By linking supply chain and clinical data, they can use healthcare supply chain analytics to more accurately forecast demand, optimize inventory planning and management, and react more effectively to changing market circumstances. By fostering increased communication and collaboration across the healthcare supply chain, digital supply chain management tools can also help increase productivity and speed time to market. And by building trust and clarity across the supply network, they enhance supply chain resiliency, helping to make a healthcare value chain that can better respond to and recover from the challenges of future pandemics and other public health crises.

The future of healthcare supply chain management

A digital supply chain network like TraceLink's, which is designed to handle the complexity of healthcare supply chain management, offers organizations in this fastly growing sector the transparency and end-to-end visibility they need—through real- time data flows, communication tools, and collaborative workflows—to manage a complicated and expanding network of trading associates. It can assist them to identify and resolve supply and demand issues earlier and before patients and their bottom line are adversely impacted. And because it lives on the cloud, network partners get the scalability and flexibility they need to incorporate and leverage robotic process automation, artificial intelligence and machine learning, predictive analytics, and other cutting-edge supply chain 4.0 technologies.

TraceLink's multi-enterprise work management software further assists organizations in driving joint innovation and developing patient-centric supply chain networks. Supply partners can work together more effectively to orchestrate patient results in new ways and create new digital operating models suited for the future of healthcare.

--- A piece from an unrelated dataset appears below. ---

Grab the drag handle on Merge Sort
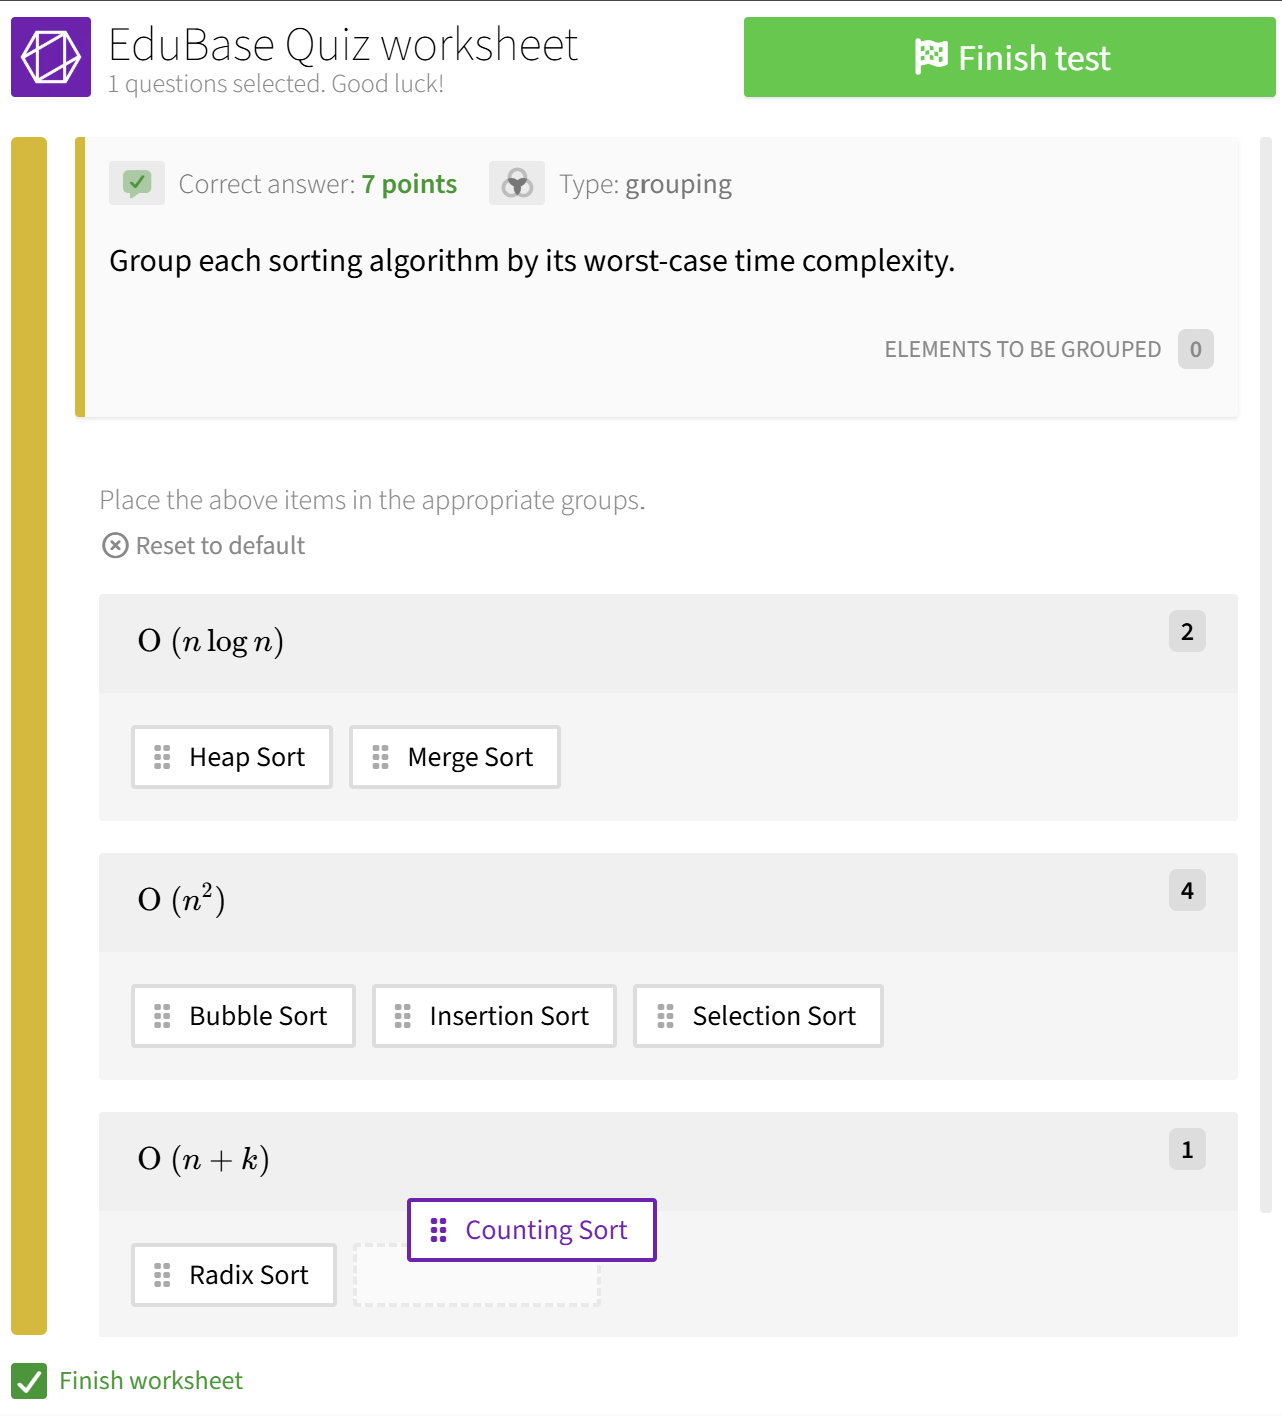This screenshot has width=1282, height=1416. [380, 757]
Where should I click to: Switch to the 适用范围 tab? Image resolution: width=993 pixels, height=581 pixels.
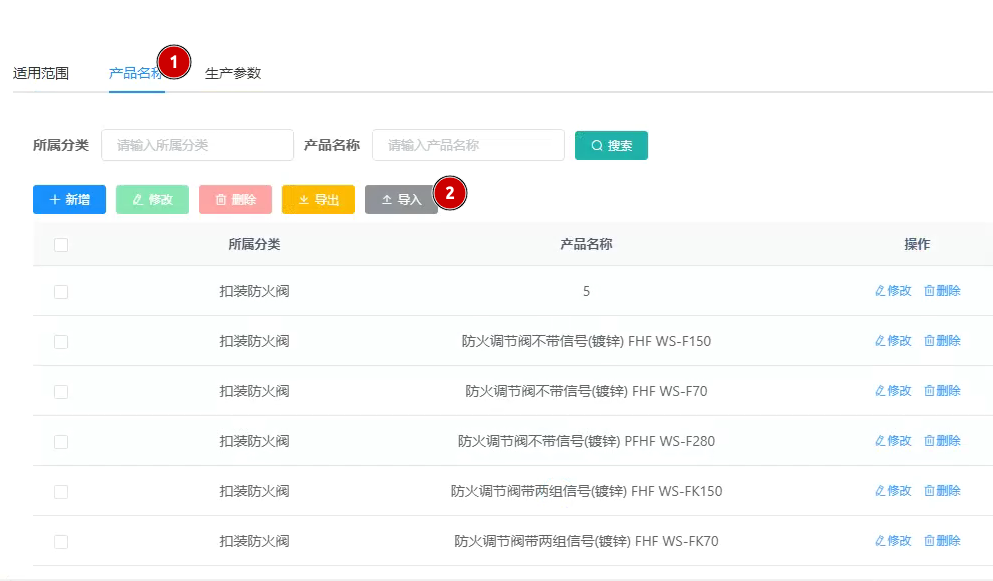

Healthcare institutions can leverage TraceLink's multi-enterprise work management applications and digital supply network to guarantee that every patient gets the treatments they require when and where they need them. Network associates are empowered to work together for the greater good, and global populations get improved access to life-saving medications and better care made possible through digitized healthcare supply chain management.

Conclusion

Transformation of the healthcare supply chain can do more than just improve the bottom line. Pharmaceutical and medical device organizations can move towards delivering safer and affordable access to products that could improve and even help save many people’s lives worldwide.